We find the infantile death rate is much higher in urban communities than it is in rural England. It is well to give a table to show this—
| Annual Rates per 1000 living | Annual Rates per 1000 births | |||
|---|---|---|---|---|
| Birth Rate. | Death Rate. | Diarrhœa and Enteritis (under two years). | Infant Mortality Rate. | |
| England and Wales | 23.8 | 13.7 | 20.4 | 105 |
| 97 great towns (including London) | 25.0 | 15.0 | 26.1 | 114 |
| 145 smaller towns | 23.9 | 13.1 | 19.8 | 104 |
| England and Wales less the 242 towns | 22.2 | 12.4 | 12.6 | 93 |
| London | 24.3 | 14.4 | 27.6 | 104 |
Consider the reason for this difference in the death rates—114 deaths per 1000 in the great towns, 104 in the smaller towns, and 93 in the country districts. Does not this prove that children are killed by the conditions into which they are born. It is obvious that urbanisation, with all that it means of unhealthy living, with factory work and the employment of women, exerts a profound effect on the lives and health of little children.
A portion of infant and child mortality represents, I well know, the removal from life of diseased children who ought never to have been born, and would not have been born under different sexual conditions, for this, above all, is a question of instructed motherhood. I am not forgetting this side of the problem. But these children, doomed to death from the time they are conceived, represent a fraction only of our infant mortality. The vast majority of babies are born healthy; it is we who kill them. Though the fact of the falling birth rate is being shouted aloud with an ever-increasing fear and insistence, the plain, simple fact is neglected; it is absurd to go on having more babies if we can’t first care enough to keep alive the babies that we have. There are still too many births for our civilisation to look after; we are still unfit to be trusted with a rising birth rate.[4]
Let us consider now how our neglect acts on the children who fight through the first years of infancy. I can take a few facts only chosen almost at hazard from the mass of similar evidence in the Educational Report. In London, out of 294,000 children medically examined, 101,000 or nearly half, were found to be in need of treatment. In England and Wales 391,352 children of school age were medically attended. A summary of the returns shows a wide prevalence of verminous uncleanness, the percentage being 18.1 per cent. for the heads and 11.8 per cent. for the bodies of the children. Again the figures show unclean conditions to be most prevalent in the towns, in some instances the percentage rising as high as thirty unclean children out of each hundred children examined. I ask you to think what this implies.
The nutrition of the children is equally bad, the different counties varying in percentage between five and twenty.
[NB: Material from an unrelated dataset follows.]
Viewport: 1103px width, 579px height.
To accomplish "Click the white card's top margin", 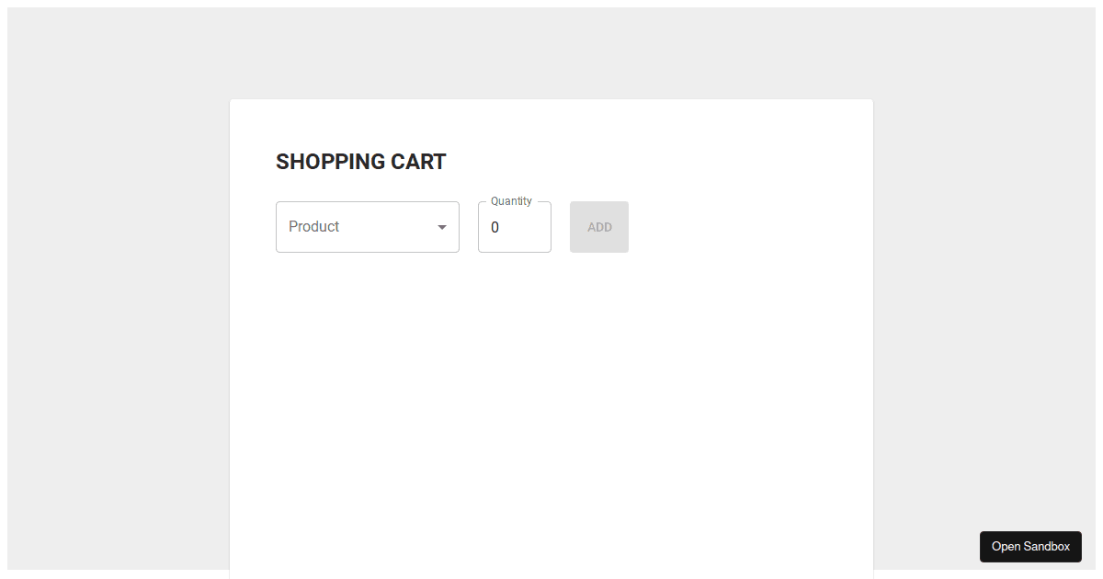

Stockton-on-Tees has the unenviable distinction of standing the highest—thirty out of each hundred of its children showing signs of malnutrition. The same Report shows the fatal prevalence among the children of rickets, eye disease, discharging ears, and diseases of the throat and nose.[5] The proportion of defective teeth is higher than any malady and often exceeds seventy and eighty per cent. of the school entrants.
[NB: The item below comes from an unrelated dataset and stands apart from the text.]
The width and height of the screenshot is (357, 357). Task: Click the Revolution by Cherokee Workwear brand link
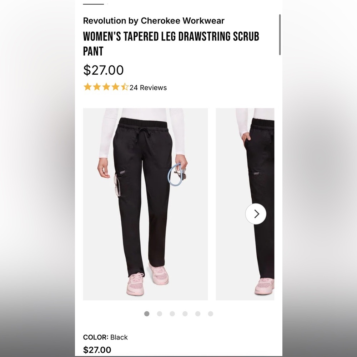(x=154, y=21)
We should note that insufficient or unsuitable food is the chief cause of malnutrition and illness in children, and investigations seem to show that wrong feeding is the more prevalent. Thus Dr. Gould, writing of the children he examined in Bolton, says, “it is obvious that defective nutrition is due to dietetic ignorance on the parents’ part or to parental neglect.” Dr. Macdonald of Northampton, reporting on 448 cases examined in 1914, corroborates this view, stating in the course of his report of adenoidal children, “Many are suffering, not from insufficiency of food (that, I think, far from common in Northampton), but from bad food and badly prepared food.” Again, Dr. Orr of Shrewsbury writes, “The subject of unsuitable food is a very important one. The women of the working classes often show a surprising ignorance of the proper methods of cooking for family requirements, a want of knowledge of the value and suitability of food stuffs, and too often a general incompetence respecting household management.”[6] I may add as corroboration an instance from my own knowledge; one that would be comic, if it were not so piteous. A party of poor workings girls were invited to a meal; they were asked what they would like to have to eat. They answered, “Bread and pickles,” and added, “Pickles are so sustaining!”
Who can doubt the greatness of the evil that is going on? I could add many more facts at least equally impressive with the few that I have given, all witnessing to weakness in the constitution of our children, to disease and dirt, and every other painful result of ignorance and neglect. And does not all this speak of unfit motherhood; of women ill-trained as women and incapacitated for their supreme duty? There is failure somewhere. We have to find out where that failure is.